#### EXERCISE DIRECTIONS
Copy the rows from the beginning through the line containing "Viewport: 993px width, 717px", inclusive, and swap "currency dropdown" for "currency menu" while leaving everything else unchanged.

#### Rows from a dataset

>>>>

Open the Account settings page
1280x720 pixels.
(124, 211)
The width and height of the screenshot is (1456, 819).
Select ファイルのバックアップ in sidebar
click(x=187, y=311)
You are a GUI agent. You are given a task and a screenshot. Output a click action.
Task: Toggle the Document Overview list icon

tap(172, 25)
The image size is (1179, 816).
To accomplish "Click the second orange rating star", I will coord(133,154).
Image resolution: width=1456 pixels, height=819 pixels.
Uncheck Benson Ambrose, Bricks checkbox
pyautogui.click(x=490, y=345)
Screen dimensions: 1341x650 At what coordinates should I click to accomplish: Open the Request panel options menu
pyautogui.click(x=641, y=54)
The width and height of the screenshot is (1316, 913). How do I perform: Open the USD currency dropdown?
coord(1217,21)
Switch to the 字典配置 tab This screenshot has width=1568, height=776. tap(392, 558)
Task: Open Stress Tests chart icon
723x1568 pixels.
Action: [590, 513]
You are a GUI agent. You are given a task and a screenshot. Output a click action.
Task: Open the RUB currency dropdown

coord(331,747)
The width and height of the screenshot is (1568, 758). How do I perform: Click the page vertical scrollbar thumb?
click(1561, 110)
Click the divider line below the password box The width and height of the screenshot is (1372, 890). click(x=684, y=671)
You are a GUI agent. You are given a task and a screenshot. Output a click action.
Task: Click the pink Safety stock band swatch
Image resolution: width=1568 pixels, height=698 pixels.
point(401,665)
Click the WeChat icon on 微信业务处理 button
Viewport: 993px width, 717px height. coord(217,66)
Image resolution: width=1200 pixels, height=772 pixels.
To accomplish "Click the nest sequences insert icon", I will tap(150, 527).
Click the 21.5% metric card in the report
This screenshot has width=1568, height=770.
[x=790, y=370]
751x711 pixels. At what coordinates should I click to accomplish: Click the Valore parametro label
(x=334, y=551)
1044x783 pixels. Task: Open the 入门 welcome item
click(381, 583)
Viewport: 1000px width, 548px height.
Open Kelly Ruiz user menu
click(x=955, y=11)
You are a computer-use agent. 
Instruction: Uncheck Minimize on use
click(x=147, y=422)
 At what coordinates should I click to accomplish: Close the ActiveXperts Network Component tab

<<<<

#### WRITTEN REPLY
Open the Account settings page
1280x720 pixels.
(124, 211)
The width and height of the screenshot is (1456, 819).
Select ファイルのバックアップ in sidebar
click(x=187, y=311)
You are a GUI agent. You are given a task and a screenshot. Output a click action.
Task: Toggle the Document Overview list icon

tap(172, 25)
The image size is (1179, 816).
To accomplish "Click the second orange rating star", I will coord(133,154).
Image resolution: width=1456 pixels, height=819 pixels.
Uncheck Benson Ambrose, Bricks checkbox
pyautogui.click(x=490, y=345)
Screen dimensions: 1341x650 At what coordinates should I click to accomplish: Open the Request panel options menu
pyautogui.click(x=641, y=54)
The width and height of the screenshot is (1316, 913). How do I perform: Open the USD currency menu?
coord(1217,21)
Switch to the 字典配置 tab This screenshot has width=1568, height=776. tap(392, 558)
Task: Open Stress Tests chart icon
723x1568 pixels.
Action: [590, 513]
You are a GUI agent. You are given a task and a screenshot. Output a click action.
Task: Open the RUB currency menu

coord(331,747)
The width and height of the screenshot is (1568, 758). How do I perform: Click the page vertical scrollbar thumb?
click(1561, 110)
Click the divider line below the password box The width and height of the screenshot is (1372, 890). click(x=684, y=671)
You are a GUI agent. You are given a task and a screenshot. Output a click action.
Task: Click the pink Safety stock band swatch
Image resolution: width=1568 pixels, height=698 pixels.
point(401,665)
Click the WeChat icon on 微信业务处理 button
Viewport: 993px width, 717px height. coord(217,66)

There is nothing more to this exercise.